## [Recorded data]
+===+

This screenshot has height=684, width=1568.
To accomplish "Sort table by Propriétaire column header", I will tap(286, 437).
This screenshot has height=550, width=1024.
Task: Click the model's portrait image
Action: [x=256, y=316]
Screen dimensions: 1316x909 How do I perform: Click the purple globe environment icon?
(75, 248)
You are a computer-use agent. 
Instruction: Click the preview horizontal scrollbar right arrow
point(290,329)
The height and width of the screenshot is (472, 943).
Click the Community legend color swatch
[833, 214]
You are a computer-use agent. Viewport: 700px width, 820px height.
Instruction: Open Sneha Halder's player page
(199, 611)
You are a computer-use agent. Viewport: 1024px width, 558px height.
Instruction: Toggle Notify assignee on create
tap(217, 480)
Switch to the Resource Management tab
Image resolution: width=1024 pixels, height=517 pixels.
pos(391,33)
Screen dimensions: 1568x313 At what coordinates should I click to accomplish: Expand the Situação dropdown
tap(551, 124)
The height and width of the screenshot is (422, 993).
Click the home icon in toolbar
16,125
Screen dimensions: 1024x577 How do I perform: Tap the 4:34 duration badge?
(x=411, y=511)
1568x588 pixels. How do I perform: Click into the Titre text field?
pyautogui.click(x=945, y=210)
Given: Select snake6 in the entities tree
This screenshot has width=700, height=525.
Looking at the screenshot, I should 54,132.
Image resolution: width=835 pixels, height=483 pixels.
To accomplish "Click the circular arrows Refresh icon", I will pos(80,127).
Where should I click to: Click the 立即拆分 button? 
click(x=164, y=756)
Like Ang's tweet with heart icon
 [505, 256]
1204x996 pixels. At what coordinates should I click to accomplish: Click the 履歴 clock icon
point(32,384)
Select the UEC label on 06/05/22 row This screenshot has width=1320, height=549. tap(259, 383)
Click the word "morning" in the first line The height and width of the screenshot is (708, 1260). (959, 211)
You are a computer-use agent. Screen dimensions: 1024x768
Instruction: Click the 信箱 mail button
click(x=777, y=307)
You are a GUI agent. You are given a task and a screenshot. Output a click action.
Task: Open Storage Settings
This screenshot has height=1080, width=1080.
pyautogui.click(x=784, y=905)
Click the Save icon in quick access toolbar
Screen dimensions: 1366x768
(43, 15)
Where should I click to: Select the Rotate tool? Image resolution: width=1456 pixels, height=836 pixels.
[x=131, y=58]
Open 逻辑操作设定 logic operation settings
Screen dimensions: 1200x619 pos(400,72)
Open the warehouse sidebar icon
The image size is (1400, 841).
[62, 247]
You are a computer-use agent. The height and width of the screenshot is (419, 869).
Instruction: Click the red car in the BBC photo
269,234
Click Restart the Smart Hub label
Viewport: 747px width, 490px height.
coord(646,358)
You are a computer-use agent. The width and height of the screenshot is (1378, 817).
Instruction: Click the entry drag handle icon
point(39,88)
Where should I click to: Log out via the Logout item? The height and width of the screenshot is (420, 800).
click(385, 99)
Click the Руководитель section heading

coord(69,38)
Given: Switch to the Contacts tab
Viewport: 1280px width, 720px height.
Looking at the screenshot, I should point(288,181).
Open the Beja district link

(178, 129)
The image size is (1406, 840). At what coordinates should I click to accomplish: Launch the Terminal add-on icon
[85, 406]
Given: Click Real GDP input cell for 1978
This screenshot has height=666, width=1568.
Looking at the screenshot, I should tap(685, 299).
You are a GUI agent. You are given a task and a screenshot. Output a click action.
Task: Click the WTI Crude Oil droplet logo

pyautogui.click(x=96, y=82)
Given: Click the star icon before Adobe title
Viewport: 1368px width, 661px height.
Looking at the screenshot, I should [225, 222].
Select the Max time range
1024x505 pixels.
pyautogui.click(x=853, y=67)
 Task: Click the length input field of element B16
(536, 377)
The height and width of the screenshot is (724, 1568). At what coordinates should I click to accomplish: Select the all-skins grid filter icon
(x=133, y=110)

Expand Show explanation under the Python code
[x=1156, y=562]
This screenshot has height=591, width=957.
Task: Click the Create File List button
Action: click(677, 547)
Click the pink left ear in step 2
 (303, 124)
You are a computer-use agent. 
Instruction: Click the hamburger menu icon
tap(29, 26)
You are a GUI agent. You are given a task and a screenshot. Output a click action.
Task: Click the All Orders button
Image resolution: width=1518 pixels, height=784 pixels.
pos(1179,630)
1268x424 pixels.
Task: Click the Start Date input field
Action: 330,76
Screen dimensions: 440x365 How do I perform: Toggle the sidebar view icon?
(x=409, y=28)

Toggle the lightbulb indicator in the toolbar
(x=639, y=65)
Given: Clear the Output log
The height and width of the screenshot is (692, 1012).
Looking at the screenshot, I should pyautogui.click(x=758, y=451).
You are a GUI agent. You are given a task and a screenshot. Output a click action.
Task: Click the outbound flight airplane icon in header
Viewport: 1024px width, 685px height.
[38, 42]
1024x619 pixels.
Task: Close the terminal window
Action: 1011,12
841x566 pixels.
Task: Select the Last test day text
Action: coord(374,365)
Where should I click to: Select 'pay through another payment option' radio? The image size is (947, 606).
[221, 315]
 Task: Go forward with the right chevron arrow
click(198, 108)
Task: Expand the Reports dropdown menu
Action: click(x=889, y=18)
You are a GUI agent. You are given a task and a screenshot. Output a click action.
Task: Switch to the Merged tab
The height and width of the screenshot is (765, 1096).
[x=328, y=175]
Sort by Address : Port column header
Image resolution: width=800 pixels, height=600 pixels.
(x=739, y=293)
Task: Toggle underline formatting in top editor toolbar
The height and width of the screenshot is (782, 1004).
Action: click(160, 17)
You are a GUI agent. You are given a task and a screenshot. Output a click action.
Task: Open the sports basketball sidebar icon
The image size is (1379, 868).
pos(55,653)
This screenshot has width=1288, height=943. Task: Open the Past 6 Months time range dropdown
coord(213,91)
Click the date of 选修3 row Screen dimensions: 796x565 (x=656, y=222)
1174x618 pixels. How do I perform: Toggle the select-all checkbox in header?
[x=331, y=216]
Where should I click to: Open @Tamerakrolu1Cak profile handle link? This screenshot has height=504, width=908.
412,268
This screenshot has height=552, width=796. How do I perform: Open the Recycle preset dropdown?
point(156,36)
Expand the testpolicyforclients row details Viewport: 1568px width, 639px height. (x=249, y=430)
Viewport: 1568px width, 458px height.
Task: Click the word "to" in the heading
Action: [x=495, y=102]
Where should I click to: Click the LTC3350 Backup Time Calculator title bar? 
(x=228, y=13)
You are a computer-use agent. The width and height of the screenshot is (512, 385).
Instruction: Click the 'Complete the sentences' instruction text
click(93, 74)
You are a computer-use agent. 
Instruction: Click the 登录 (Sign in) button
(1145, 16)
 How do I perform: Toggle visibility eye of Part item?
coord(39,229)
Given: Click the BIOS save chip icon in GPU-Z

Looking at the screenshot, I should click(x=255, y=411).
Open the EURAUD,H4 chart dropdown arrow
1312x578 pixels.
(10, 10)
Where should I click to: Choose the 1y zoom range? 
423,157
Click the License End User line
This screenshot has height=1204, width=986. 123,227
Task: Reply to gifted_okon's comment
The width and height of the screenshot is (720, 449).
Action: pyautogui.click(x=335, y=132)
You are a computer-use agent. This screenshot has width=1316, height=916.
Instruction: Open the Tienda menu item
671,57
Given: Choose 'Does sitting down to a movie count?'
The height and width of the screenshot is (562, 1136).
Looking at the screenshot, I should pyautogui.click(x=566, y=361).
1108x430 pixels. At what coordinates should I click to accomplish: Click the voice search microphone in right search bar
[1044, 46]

+===+

## [Assignment]
A full, exact copy of the entries is required. Return it.

## [Exercise output]
This screenshot has height=684, width=1568.
To accomplish "Sort table by Propriétaire column header", I will tap(286, 437).
This screenshot has height=550, width=1024.
Task: Click the model's portrait image
Action: [x=256, y=316]
Screen dimensions: 1316x909 How do I perform: Click the purple globe environment icon?
(75, 248)
You are a computer-use agent. 
Instruction: Click the preview horizontal scrollbar right arrow
point(290,329)
The height and width of the screenshot is (472, 943).
Click the Community legend color swatch
[833, 214]
You are a computer-use agent. Viewport: 700px width, 820px height.
Instruction: Open Sneha Halder's player page
(199, 611)
You are a computer-use agent. Viewport: 1024px width, 558px height.
Instruction: Toggle Notify assignee on create
tap(217, 480)
Switch to the Resource Management tab
Image resolution: width=1024 pixels, height=517 pixels.
pos(391,33)
Screen dimensions: 1568x313 At what coordinates should I click to accomplish: Expand the Situação dropdown
tap(551, 124)
The height and width of the screenshot is (422, 993).
Click the home icon in toolbar
16,125
Screen dimensions: 1024x577 How do I perform: Tap the 4:34 duration badge?
(x=411, y=511)
1568x588 pixels. How do I perform: Click into the Titre text field?
pyautogui.click(x=945, y=210)
Given: Select snake6 in the entities tree
This screenshot has width=700, height=525.
Looking at the screenshot, I should 54,132.
Image resolution: width=835 pixels, height=483 pixels.
To accomplish "Click the circular arrows Refresh icon", I will pos(80,127).
Where should I click to: Click the 立即拆分 button? 
click(x=164, y=756)
Like Ang's tweet with heart icon
 [505, 256]
1204x996 pixels. At what coordinates should I click to accomplish: Click the 履歴 clock icon
point(32,384)
Select the UEC label on 06/05/22 row This screenshot has width=1320, height=549. tap(259, 383)
Click the word "morning" in the first line The height and width of the screenshot is (708, 1260). (959, 211)
You are a computer-use agent. Screen dimensions: 1024x768
Instruction: Click the 信箱 mail button
click(x=777, y=307)
You are a GUI agent. You are given a task and a screenshot. Output a click action.
Task: Open Storage Settings
This screenshot has height=1080, width=1080.
pyautogui.click(x=784, y=905)
Click the Save icon in quick access toolbar
Screen dimensions: 1366x768
(43, 15)
Where should I click to: Select the Rotate tool? Image resolution: width=1456 pixels, height=836 pixels.
[x=131, y=58]
Open 逻辑操作设定 logic operation settings
Screen dimensions: 1200x619 pos(400,72)
Open the warehouse sidebar icon
The image size is (1400, 841).
[62, 247]
You are a computer-use agent. The height and width of the screenshot is (419, 869).
Instruction: Click the red car in the BBC photo
269,234
Click Restart the Smart Hub label
Viewport: 747px width, 490px height.
coord(646,358)
You are a computer-use agent. The width and height of the screenshot is (1378, 817).
Instruction: Click the entry drag handle icon
point(39,88)
Where should I click to: Log out via the Logout item? The height and width of the screenshot is (420, 800).
click(385, 99)
Click the Руководитель section heading

coord(69,38)
Given: Switch to the Contacts tab
Viewport: 1280px width, 720px height.
Looking at the screenshot, I should point(288,181).
Open the Beja district link

(178, 129)
The image size is (1406, 840). At what coordinates should I click to accomplish: Launch the Terminal add-on icon
[85, 406]
Given: Click Real GDP input cell for 1978
This screenshot has height=666, width=1568.
Looking at the screenshot, I should tap(685, 299).
You are a GUI agent. You are given a task and a screenshot. Output a click action.
Task: Click the WTI Crude Oil droplet logo

pyautogui.click(x=96, y=82)
Given: Click the star icon before Adobe title
Viewport: 1368px width, 661px height.
Looking at the screenshot, I should [225, 222].
Select the Max time range
1024x505 pixels.
pyautogui.click(x=853, y=67)
 Task: Click the length input field of element B16
(536, 377)
The height and width of the screenshot is (724, 1568). At what coordinates should I click to accomplish: Select the all-skins grid filter icon
(x=133, y=110)

Expand Show explanation under the Python code
[x=1156, y=562]
This screenshot has height=591, width=957.
Task: Click the Create File List button
Action: click(677, 547)
Click the pink left ear in step 2
 (303, 124)
You are a computer-use agent. 
Instruction: Click the hamburger menu icon
tap(29, 26)
You are a GUI agent. You are given a task and a screenshot. Output a click action.
Task: Click the All Orders button
Image resolution: width=1518 pixels, height=784 pixels.
pos(1179,630)
1268x424 pixels.
Task: Click the Start Date input field
Action: 330,76
Screen dimensions: 440x365 How do I perform: Toggle the sidebar view icon?
(x=409, y=28)

Toggle the lightbulb indicator in the toolbar
(x=639, y=65)
Given: Clear the Output log
The height and width of the screenshot is (692, 1012).
Looking at the screenshot, I should pyautogui.click(x=758, y=451).
You are a GUI agent. You are given a task and a screenshot. Output a click action.
Task: Click the outbound flight airplane icon in header
Viewport: 1024px width, 685px height.
[38, 42]
1024x619 pixels.
Task: Close the terminal window
Action: 1011,12
841x566 pixels.
Task: Select the Last test day text
Action: coord(374,365)
Where should I click to: Select 'pay through another payment option' radio? The image size is (947, 606).
[221, 315]
 Task: Go forward with the right chevron arrow
click(198, 108)
Task: Expand the Reports dropdown menu
Action: click(x=889, y=18)
You are a GUI agent. You are given a task and a screenshot. Output a click action.
Task: Switch to the Merged tab
The height and width of the screenshot is (765, 1096).
[x=328, y=175]
Sort by Address : Port column header
Image resolution: width=800 pixels, height=600 pixels.
(x=739, y=293)
Task: Toggle underline formatting in top editor toolbar
The height and width of the screenshot is (782, 1004).
Action: click(160, 17)
You are a GUI agent. You are given a task and a screenshot. Output a click action.
Task: Open the sports basketball sidebar icon
The image size is (1379, 868).
pos(55,653)
This screenshot has width=1288, height=943. Task: Open the Past 6 Months time range dropdown
coord(213,91)
Click the date of 选修3 row Screen dimensions: 796x565 (x=656, y=222)
1174x618 pixels. How do I perform: Toggle the select-all checkbox in header?
[x=331, y=216]
Where should I click to: Open @Tamerakrolu1Cak profile handle link? This screenshot has height=504, width=908.
412,268
This screenshot has height=552, width=796. How do I perform: Open the Recycle preset dropdown?
point(156,36)
Expand the testpolicyforclients row details Viewport: 1568px width, 639px height. (x=249, y=430)
Viewport: 1568px width, 458px height.
Task: Click the word "to" in the heading
Action: [x=495, y=102]
Where should I click to: Click the LTC3350 Backup Time Calculator title bar? 
(x=228, y=13)
You are a computer-use agent. The width and height of the screenshot is (512, 385).
Instruction: Click the 'Complete the sentences' instruction text
click(93, 74)
You are a computer-use agent. 
Instruction: Click the 登录 (Sign in) button
(1145, 16)
 How do I perform: Toggle visibility eye of Part item?
coord(39,229)
Given: Click the BIOS save chip icon in GPU-Z

Looking at the screenshot, I should click(x=255, y=411).
Open the EURAUD,H4 chart dropdown arrow
1312x578 pixels.
(10, 10)
Where should I click to: Choose the 1y zoom range? 
423,157
Click the License End User line
This screenshot has height=1204, width=986. 123,227
Task: Reply to gifted_okon's comment
The width and height of the screenshot is (720, 449).
Action: pyautogui.click(x=335, y=132)
You are a computer-use agent. This screenshot has width=1316, height=916.
Instruction: Open the Tienda menu item
671,57
Given: Choose 'Does sitting down to a movie count?'
The height and width of the screenshot is (562, 1136).
Looking at the screenshot, I should pyautogui.click(x=566, y=361).
1108x430 pixels. At what coordinates should I click to accomplish: Click the voice search microphone in right search bar
[1044, 46]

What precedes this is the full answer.